A few months ago the FSA was riding high, notes the FT’s Gillian Tett in her Friday column. But pointed out one official to her, public opinion can be fickle. “The praise makes me a bit nervous,” he concluded, ruefully.
It was a prescient comment. As the turmoil around Northern Rock has exploded in recent days, the main scapegoat so far has been the Bank of England, and its bespectacled governor, Mervyn King.
Mr King was on Thursday fed to the lions, in policy-making terms, says Tett. But FSA officials will have their moment in front of the Treasury Committee in two weeks’ time. By then, she notes, the focus of criticism may have turned:
The recent events at Northern Rock smack of an embarrassing failure of banking supervision. And these days — or at least, since the UK reformed its regulatory regime a decade ago, it is the FSA, not the Bank, which is the main banking supervisor.

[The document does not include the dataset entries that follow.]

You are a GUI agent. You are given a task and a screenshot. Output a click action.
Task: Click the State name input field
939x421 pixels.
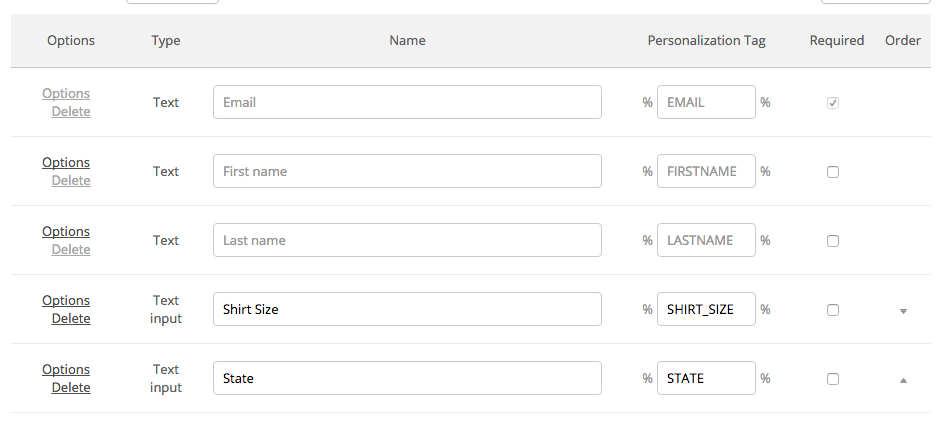407,378
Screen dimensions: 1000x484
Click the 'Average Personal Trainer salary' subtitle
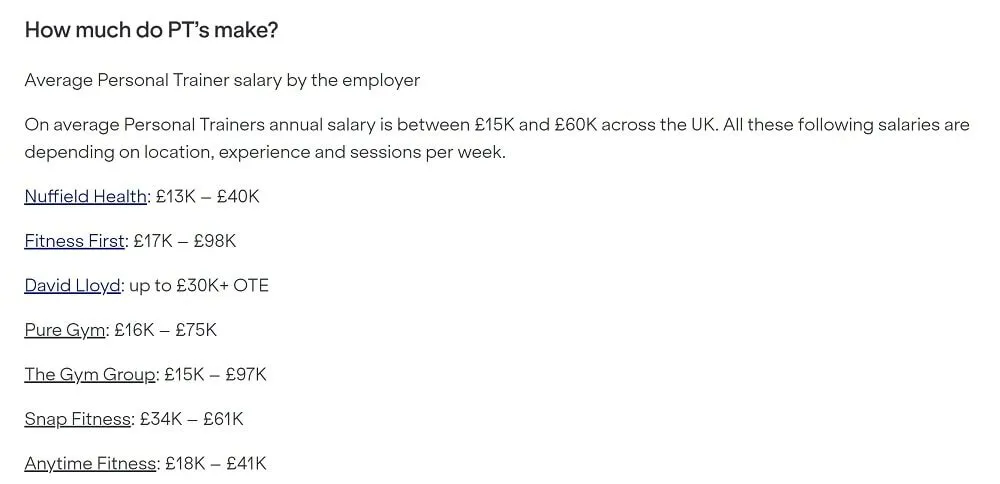pos(222,80)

Thus it is the FSA which has had responsibility for assessing whether Northern Rock’s business model was safe. It is also the FSA that is supposed to know whether individual banks might face a liquidity squeeze.
It would also seem reasonably to expect the FSA to reassure the public during a time of crisis. Among the regulator’s statutory objectives are that of public awareness – “promoting public understanding of the financial system” – and of market confidence – “maintaining confidence in the financial system.”
In Tett’s view, the FSA hasn’t fulfilled any of its roles terribly well this summer. “It has not had sufficient authroity to bang City head together effectively.”
Events have left the FSA looking like an institution which is either unable to spot looming problems — or unable to muster the clout to act when it smells danger. Neither of these images is reassuring right now.